• [Written tasks]:
**1)** Answer these questions using the Torque phone review:
(a) Which version of Android does the Torque run?
(b) How many hours of talk time does the Torque's battery offer?
(c) What is the resolution of the Torque's rear-facing camera?
**2)** Write the next part of the Torque phone review, starting after its last sentence.

The Torque kept on going.
The Torque runs Android 4.0 and offers the expected Android experience. It's fine. (In email you can go from message to message without having to return to the inbox, which is nice.)
On the front of the phone are three rugged, protruding buttons—back, home and menu—which users may be more accustomed to tapping on the screen, instead of stepping out of the box, as it were, to tap the physical device. But in very little time, one gets used to this.
Even easier to get used to is the Torque's battery, which offers nearly 19 hours of talk time. Were you to take it camping, say, and worry about where to juice it, there's an Eco mode to help extend battery life. (It does things like turning off the vibration alerts, the accelerometer and dimming the screen.)
The Torque has a front-facing 1.3-megapixel camera and rear-facing 5-megapixel camera, both of which can be used with a dedicated shutter button on the side of the phone. While a physical camera button is normally a feature I love to have, on the Torque, it added to my feeling of not knowing how to hold the phone without inadvertently pushing something. On the phone's right side is that camera button, on the left is the voice toggle and, below it, the DC button. (Even when nothing happens as a result of pushing a button, it makes for an uneasy feeling.)
It's not a phone that makes you crazy-excited to play around with its software, which works fine and is there when you need it. It's the hardware that's the focus here. And to that end, another impressive feature is the Torque's speaker—or speakers—with grilles nearly like a car's.
The speakerphone, the Direct Connect, the alerts—these come across incredibly loudly. Someone on a construction site is, happily, going to be able to hear everything. (Someone making coffee in a quiet kitchen and not expecting an alert from the Torque may feel less excited about the power of those speakers.)
Sprint, you may have heard, has been struggling in recent years, generally since its ill-fated decision to acquire Nextel's push-to-talk (PTT) network. Sprint is now in the final stages of shuttering that network and transitioning some of its spectrum to the LTE network it's rolling out. The Torque's Direct Connect technology benefits from that.

• [Item-finding rows]:
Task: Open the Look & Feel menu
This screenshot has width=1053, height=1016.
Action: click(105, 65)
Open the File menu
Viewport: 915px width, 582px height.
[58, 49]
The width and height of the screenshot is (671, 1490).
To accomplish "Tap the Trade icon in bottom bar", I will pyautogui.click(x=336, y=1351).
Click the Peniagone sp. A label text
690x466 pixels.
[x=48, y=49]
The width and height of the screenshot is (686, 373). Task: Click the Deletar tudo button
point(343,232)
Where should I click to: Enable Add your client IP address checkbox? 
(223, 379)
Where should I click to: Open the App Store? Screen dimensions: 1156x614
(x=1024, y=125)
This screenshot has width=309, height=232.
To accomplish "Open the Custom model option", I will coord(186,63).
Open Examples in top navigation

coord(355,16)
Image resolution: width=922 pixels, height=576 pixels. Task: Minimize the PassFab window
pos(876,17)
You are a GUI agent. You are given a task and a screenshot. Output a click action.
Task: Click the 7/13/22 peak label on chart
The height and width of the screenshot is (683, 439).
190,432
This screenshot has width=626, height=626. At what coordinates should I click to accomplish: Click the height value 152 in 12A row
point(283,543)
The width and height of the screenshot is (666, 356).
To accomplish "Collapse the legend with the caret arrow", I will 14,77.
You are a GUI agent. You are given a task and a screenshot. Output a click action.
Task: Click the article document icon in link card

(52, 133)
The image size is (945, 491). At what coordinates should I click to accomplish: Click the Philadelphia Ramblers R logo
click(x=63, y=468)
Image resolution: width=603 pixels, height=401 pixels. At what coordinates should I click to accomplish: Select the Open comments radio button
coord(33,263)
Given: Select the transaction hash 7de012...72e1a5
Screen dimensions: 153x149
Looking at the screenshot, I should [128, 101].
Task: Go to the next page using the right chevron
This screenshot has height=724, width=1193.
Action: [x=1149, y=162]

• [Answers]:
**1)**
(a) Android 4.0
(b) Nearly 19 hours
(c) 5 megapixels

**2)**
Sprint officials have said that in 2012 the carrier added more coverage to its DC PTT service, creating three times the PTT coverage area that the Nextel network had, plus with roaming and Sprint 1xRTT coverage. And Sprint's LTE network, which the Torque can access, is now in 58 markets and growing.
More bragging rights go to Kyocera's Smart Sonic Receiver technology. The Torque is the first phone in the United States to offer a receiver that, Sprint explains, "transmits sounds not only as traditional sound waves, but also as vibrations carried by body tissue directly to the eardrum and inner ear for unparalleled sound clarity, even in the noisiest environments."
While it may be loud enough on the user's end, on some traditional calls that I made, clarity was an issue for those on the receiving end. (DC calls were loud and clear.) I moved from ear buds to speaker phone and back to pressing the slab to my head, with people telling me I sounded "distant" and "tinny."
"What is this phone you're calling from?" my mother asked. "You sound all garbled."
"It's pretty cool, actually," I told her. "You can drop it in a lake, and it'll keep on working."
"Well," she answered, unimpressed. "Who cares about that, when it can't even make a normal phone call?"